Jinja - Elixir API for Jinja templates using Pythonx

Renders Jinja templates, either from disk or defined at runtime, with support for all native Jinja features (including extends).

It does this by wrapping the real Jinja library, running in an embedded Python interpreter, inside a GenServer with a nice Elixir API. It uses Pythonx for this.

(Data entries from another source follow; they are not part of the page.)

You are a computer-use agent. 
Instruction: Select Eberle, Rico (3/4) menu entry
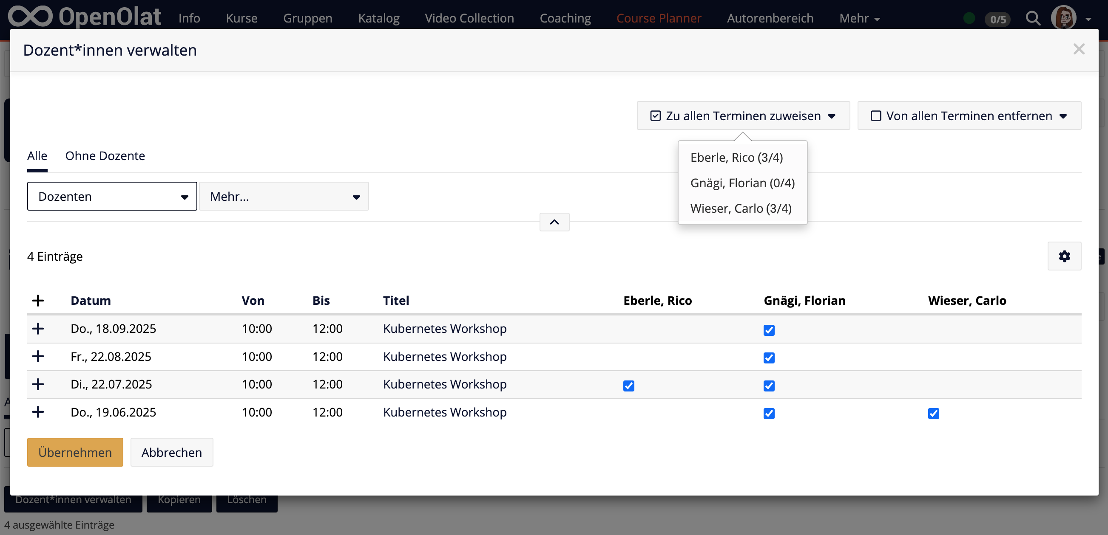tap(736, 157)
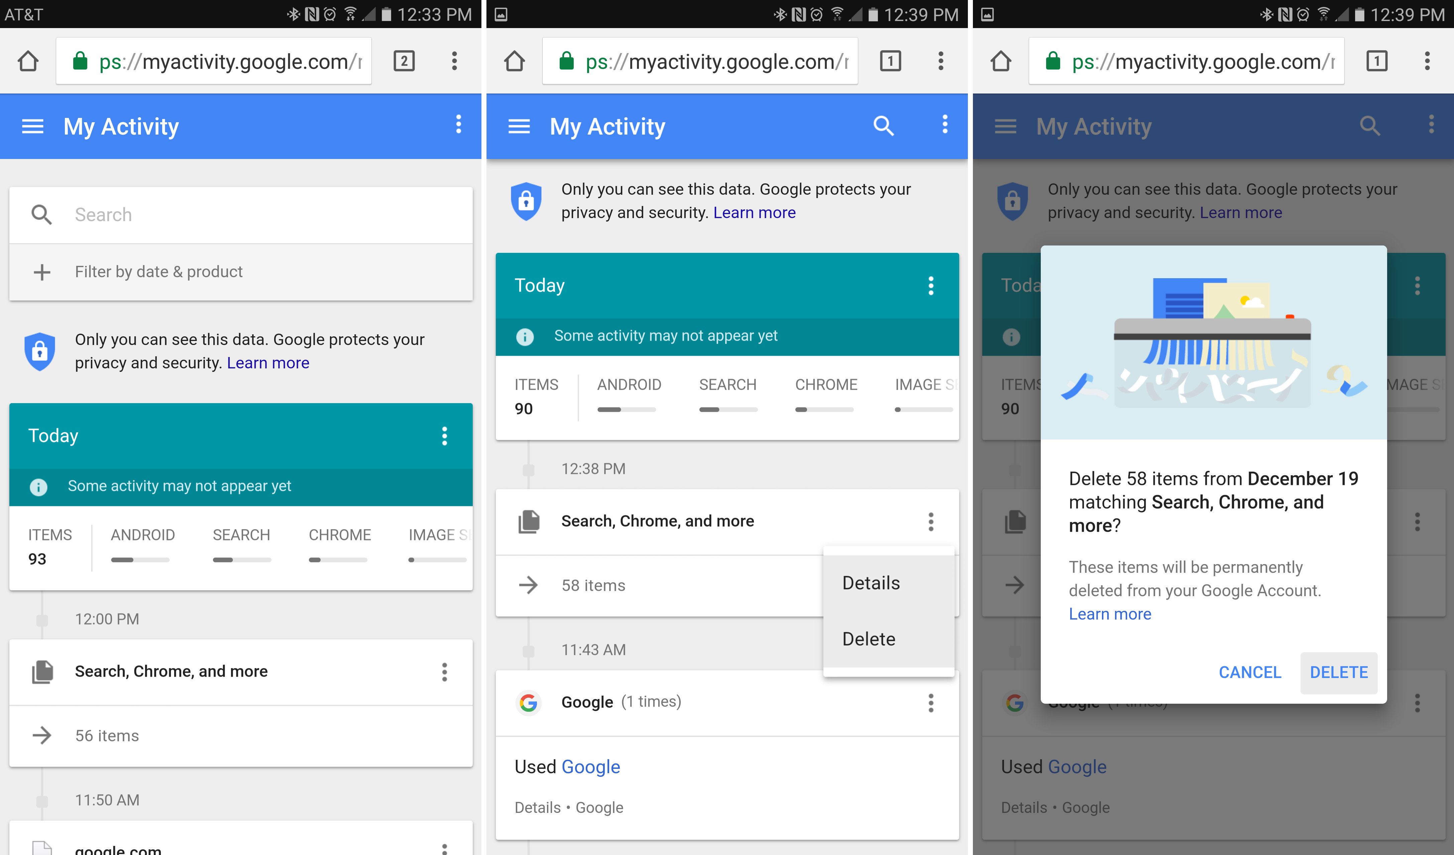Screen dimensions: 1454x855
Task: Open the tab switcher showing 2 tabs
Action: (x=404, y=61)
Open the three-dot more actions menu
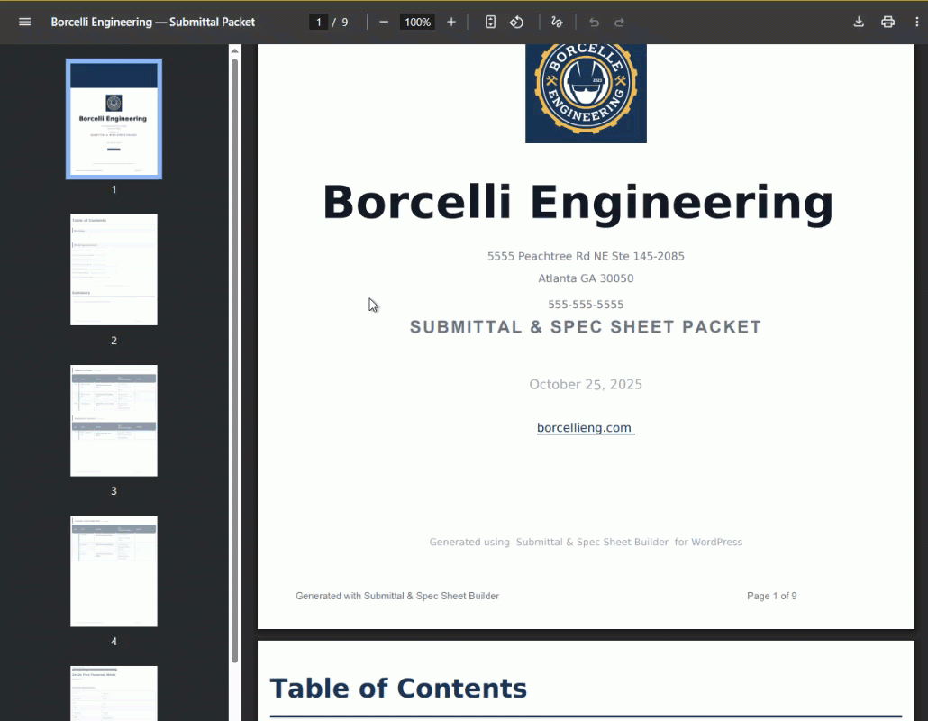The height and width of the screenshot is (721, 928). (916, 22)
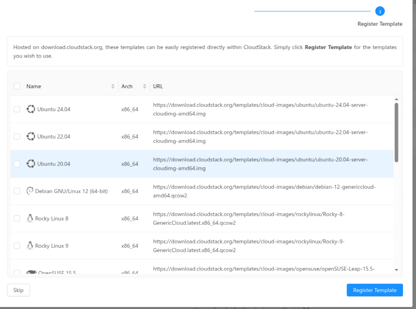Check the Ubuntu 24.04 template checkbox
Screen dimensions: 416x309
pos(17,109)
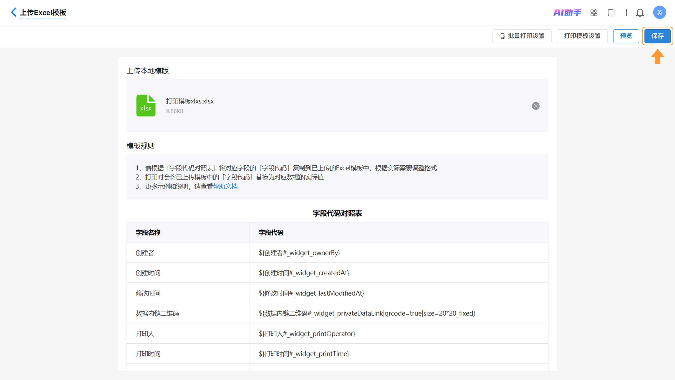Open the 帮助文档 help link
The width and height of the screenshot is (675, 380).
[x=225, y=186]
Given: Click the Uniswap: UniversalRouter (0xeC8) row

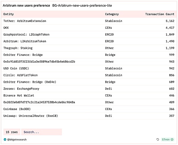Looking at the screenshot, I should pos(30,116).
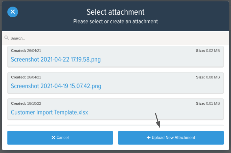The height and width of the screenshot is (153, 231).
Task: Click Created 26/04/21 on first attachment card
Action: pyautogui.click(x=26, y=51)
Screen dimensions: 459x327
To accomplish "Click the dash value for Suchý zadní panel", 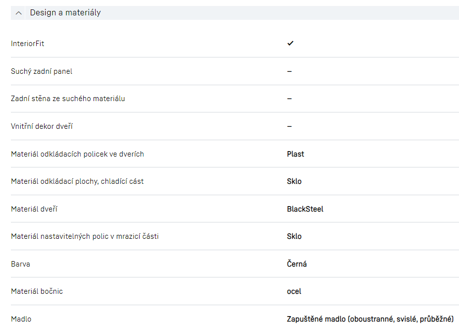I will [289, 71].
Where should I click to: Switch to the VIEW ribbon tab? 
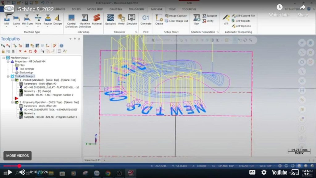click(x=172, y=10)
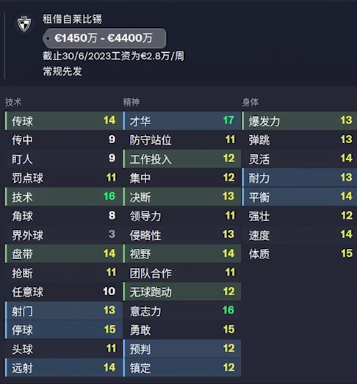The height and width of the screenshot is (384, 357).
Task: Select the 预判 anticipation attribute row
Action: pyautogui.click(x=182, y=349)
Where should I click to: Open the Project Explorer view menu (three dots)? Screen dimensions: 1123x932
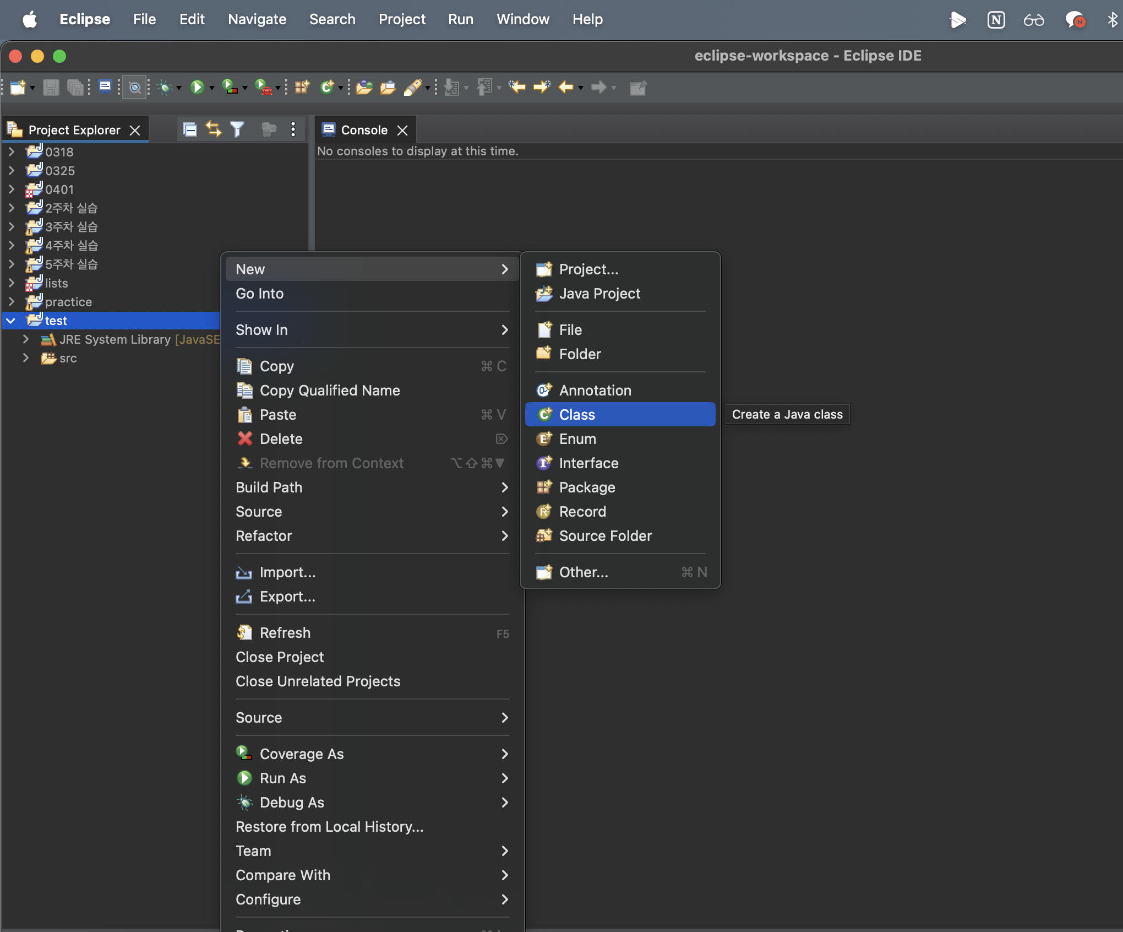coord(293,129)
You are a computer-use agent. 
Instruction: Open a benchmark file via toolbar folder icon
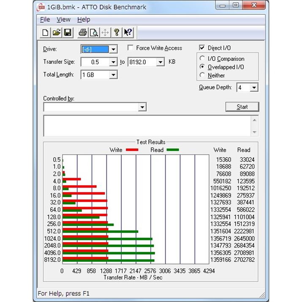tap(57, 33)

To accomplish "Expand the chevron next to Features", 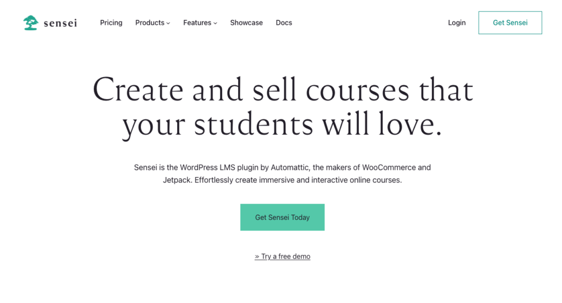I will [x=216, y=23].
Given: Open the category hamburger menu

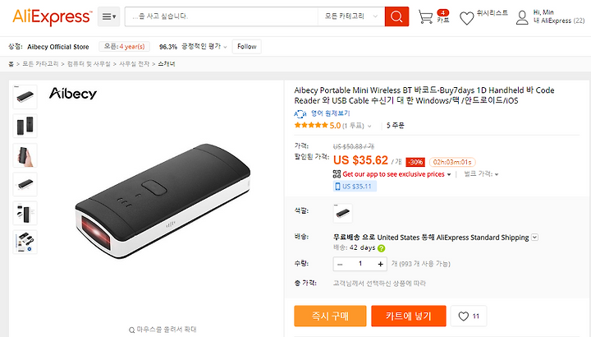Looking at the screenshot, I should [x=109, y=16].
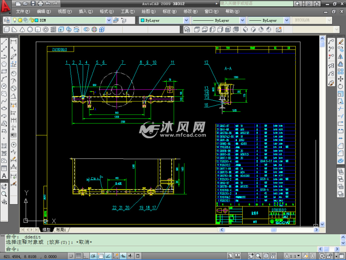Open the ByLayer color dropdown
The width and height of the screenshot is (346, 260).
(x=186, y=20)
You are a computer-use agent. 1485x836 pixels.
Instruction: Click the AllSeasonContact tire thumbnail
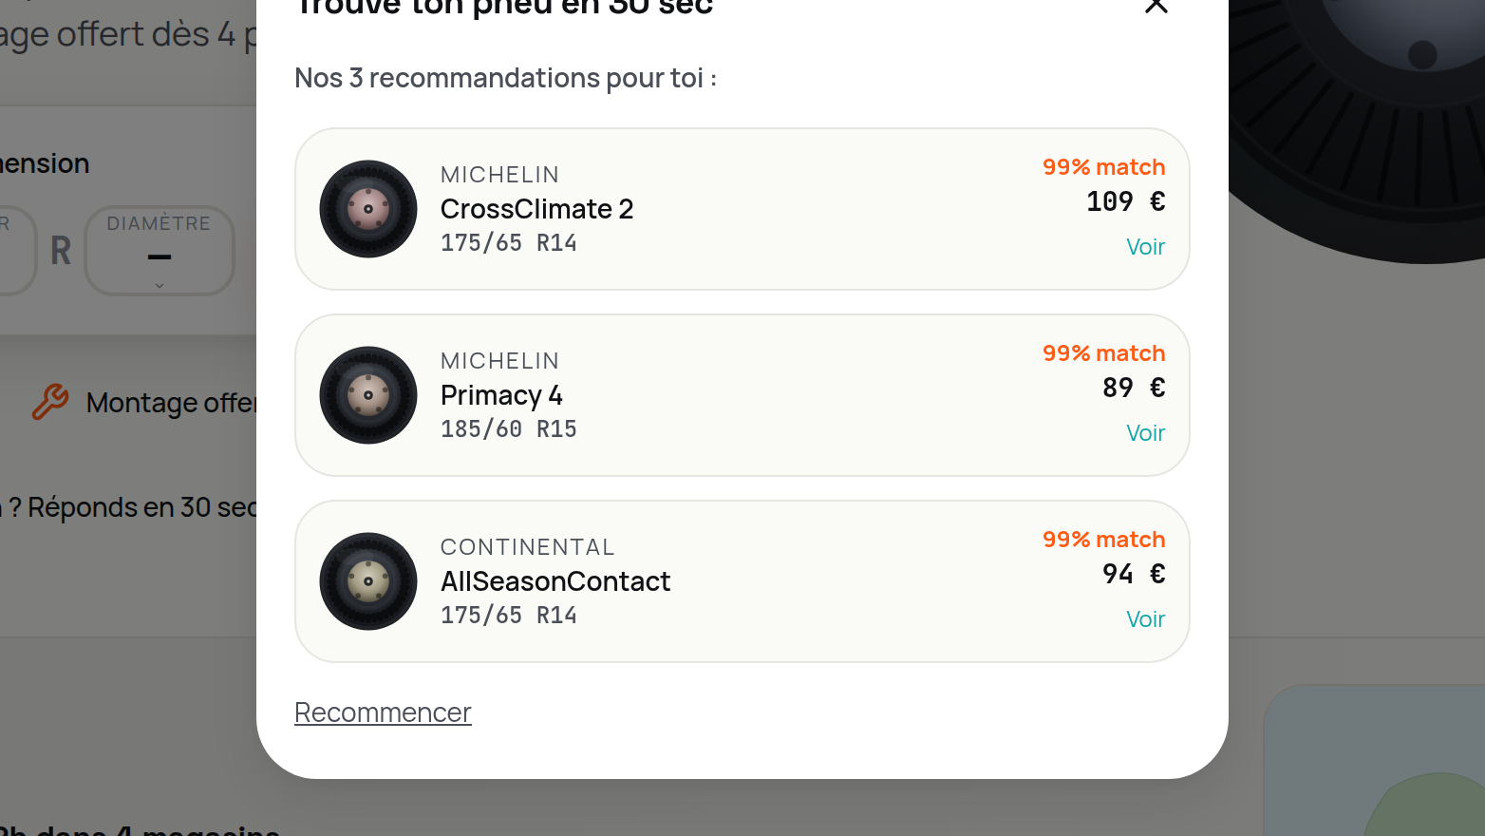(x=368, y=581)
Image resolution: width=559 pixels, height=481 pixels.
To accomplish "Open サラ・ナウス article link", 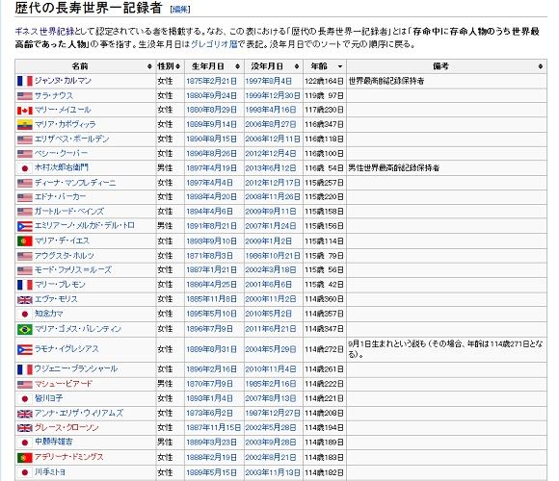I will tap(54, 95).
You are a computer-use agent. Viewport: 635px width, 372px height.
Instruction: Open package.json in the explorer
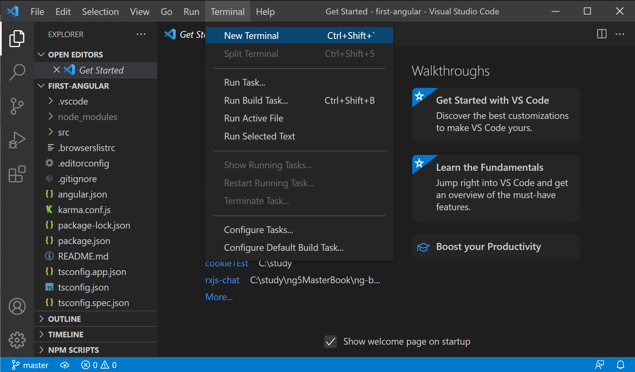tap(84, 241)
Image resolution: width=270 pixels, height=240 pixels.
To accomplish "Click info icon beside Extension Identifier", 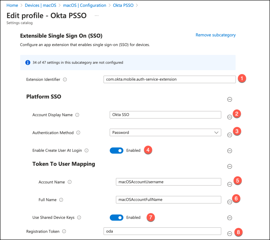I will (65, 79).
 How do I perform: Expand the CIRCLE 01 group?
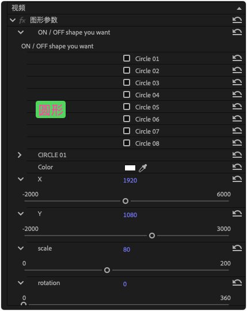tap(20, 155)
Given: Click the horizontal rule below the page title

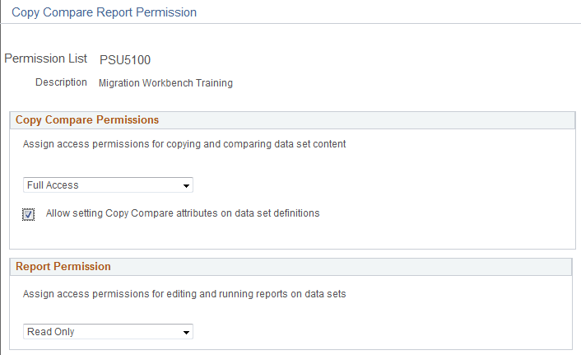Looking at the screenshot, I should click(x=291, y=24).
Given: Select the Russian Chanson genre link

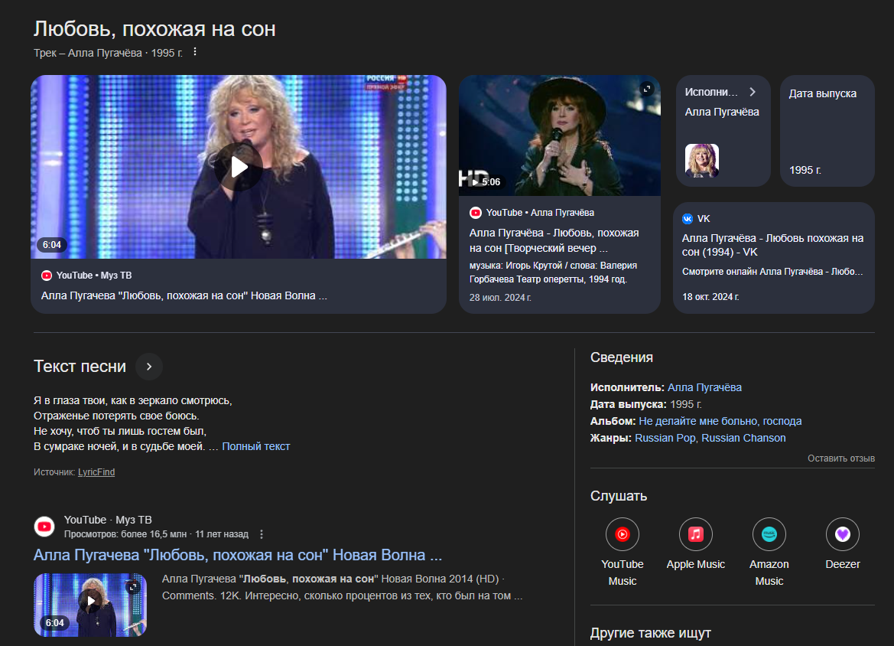Looking at the screenshot, I should pyautogui.click(x=743, y=438).
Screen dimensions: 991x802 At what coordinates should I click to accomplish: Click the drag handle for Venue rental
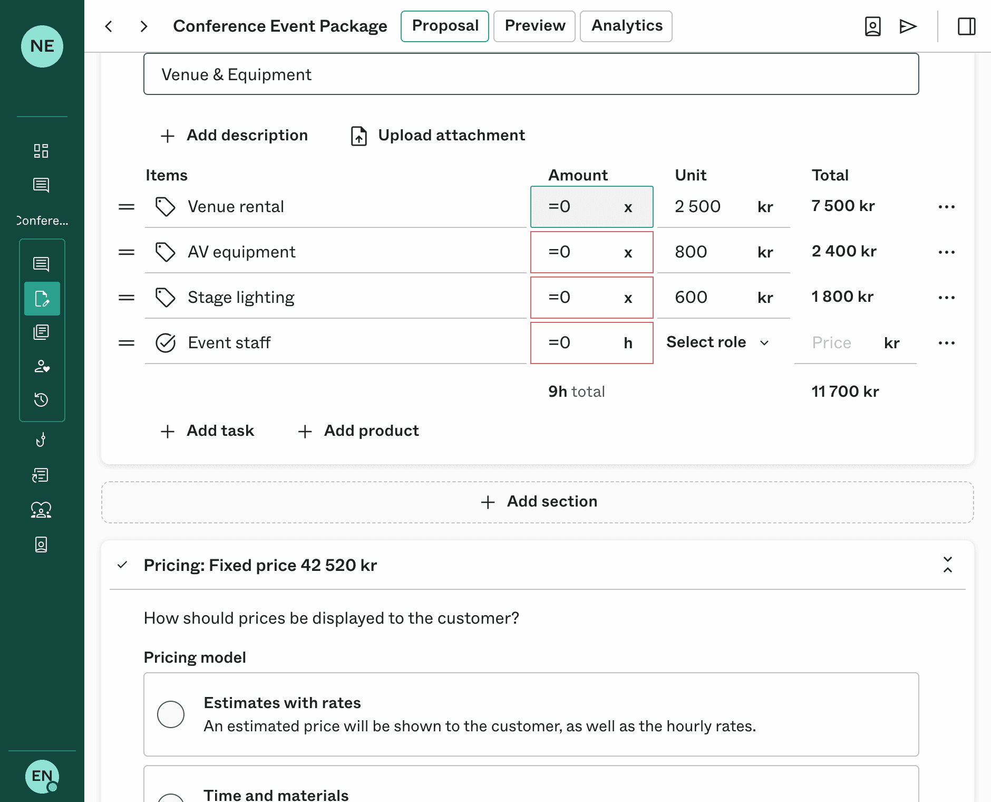[127, 207]
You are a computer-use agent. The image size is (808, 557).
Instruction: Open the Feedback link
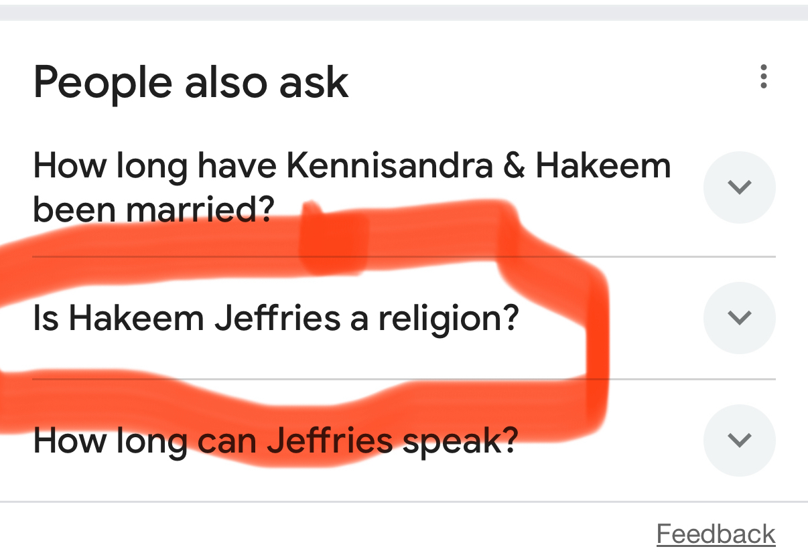[716, 534]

You start it by adding Jinja to your application supervision tree. There are two loaders:

The default loader is :dict. This allows you to register templates at runtime, for the lifetime of your application. Templates can be loaded and rendered as such:

Jinja.load_template("hello", "hewwo {{ name }}") # => :ok
Jinja.render_template("hello", %{name: "Robin"}) # => {:ok, "hewwo Robin"}

The :path loader allows you to specify a directory on disk to load templates from. When configured, the load_template/2 function will be unavailable.

children = [
  {Jinja,
    loader: :path,
    from: Application.app_dir(:your_app, ~w(lib your_app_web templates))
  }
]

# Loads template from lib/your_app_web/templates/hello.html
Jinja.render_template("hello.html", %{name: "Robin"}) # => {:ok, "hewwo Robin"}

The library is available on GitHub and Codeberg:

Let me know what you think!

6 Likes

First, why? Second, what happens when an overwhelmingly many requests arrive and each and every one ends up calling the Jinja process?

2 Likes

First, why?

I wanted to use Jinja templates in Elixir for a building a CMS. Jinja is well-known, supported in other languages as well and makes it a good fit for a headless CMS. Something like HEEx cannot be consumed by other programs/frontends and I am not a huge fan of Liquid.

Second, what happens when an overwhelmingly many requests arrive and each and every one ends up calling the Jinja process?

Pythonx runs a single interpreter under the hood (it does not launch a new interpreter instance for every request made). You can always create multiple instances if that works better for your architecture.

did you try erlydtl.
its been around for while and has a lot of features.